Critics of insurance claim that one of the major flaws is that it is very similar to gambling and hence is unethical – at the end of the day we all know that in Vegas the house always wins. However, they are idiots and haven’t a clue about what insurance really is – and insurance companies DON’T always win (okay, I should not dig myself a hole here). But insurance is never a wager – far from it. I would go as far as saying that insurance is truly the backbone of a robust economy – no insurance, no economy.At the end of the day, it’s because of insurance that businesses can truly thrive in their core function and not worry about operational hazards – without insurance, we would see competent factories go bankrupt because of an unfortunate accident or fire! In addition, the insurance industry, using the significant amount of capital gained by insurance premiums (before claims are paid), generates a significant amount of investment back into the economy – contributing greatly to the national income multiplier.
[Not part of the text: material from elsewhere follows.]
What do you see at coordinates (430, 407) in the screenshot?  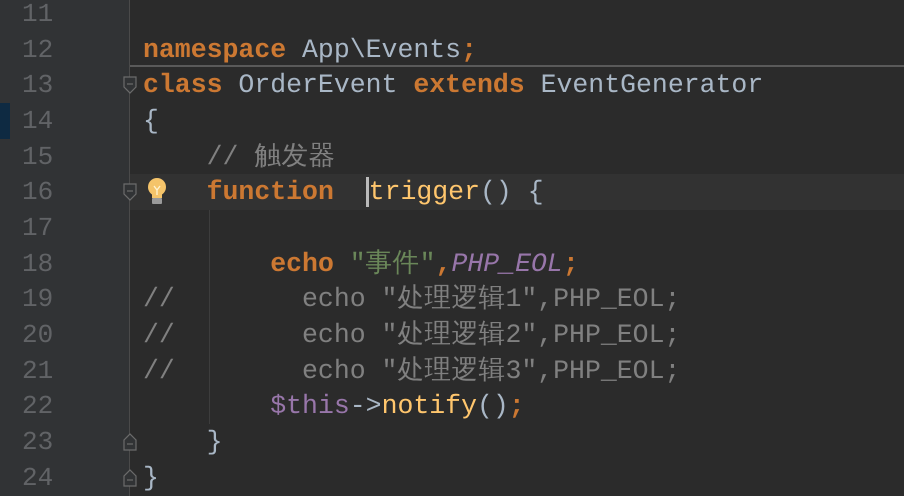 I see `function-name: notify` at bounding box center [430, 407]. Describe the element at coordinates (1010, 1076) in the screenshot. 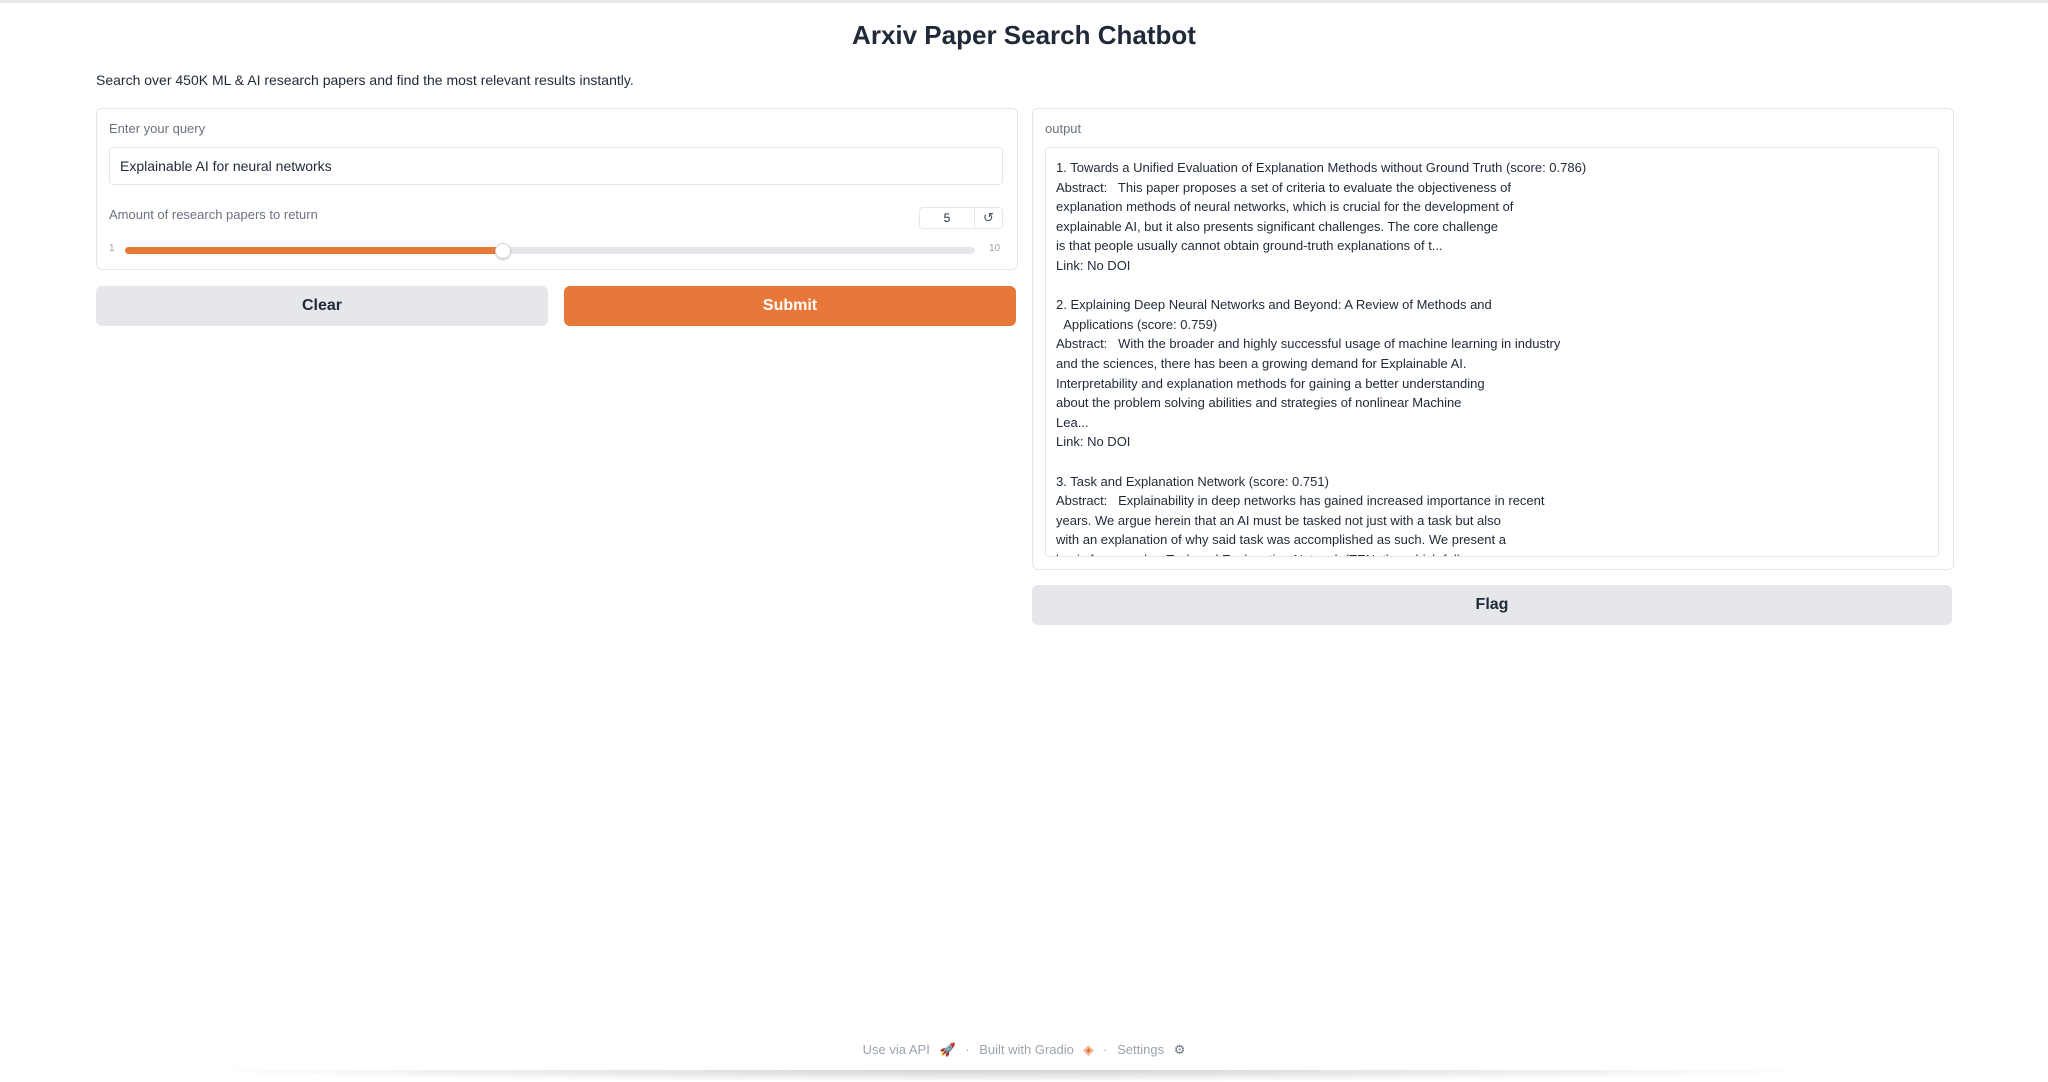

I see `bottom-shadow` at that location.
Let’s not forget that it was the insurance business that was at the core of Warren Buffet’s great success. Okay, so enough about how great insurance is – what is insurable interest? Well, it’s precisely because of this principle that we can explain to the critics of insurance that it is everything except a wager.
In a contract of insurance, for a claim to be payable, it is absolutely essential that the conditions brought about by the principle of insurable interest are met. Without going into the caveats to this when looking at different classes of insurance (for example in marine insurance you just need it at the time of the loss whilst in property it is required at the time of inception, loss and claim), insurable interest in simple terms is just that the person claiming should actually have incurred a loss themselves and the insurance policy therefore performs to put them in the same financial position as they were prior to the loss (this is the insurance principle of indemnification, the next article!). As a result, if there is no insurable interest, there is no insurance cover as otherwise the claimant would benefit from the claim being paid. With this simple principle, insurance suddenly becomes this great boon to mankind from just a mere gamble on whether a loss will occur or not!
So, if you own a property, you can insure it. If you rent a property, you can’t insure the property (as it doesn’t belong to you but rather to the landlord) but you can insure the contents that you own. At the same time, you may have to pay for damage to the property if you cause the damage due to your negligence – so you would purchase a liability policy to insure your duty of care towards your landlord. Here we go – insurable interest – you can only insure it if you stand lose financially! Voila!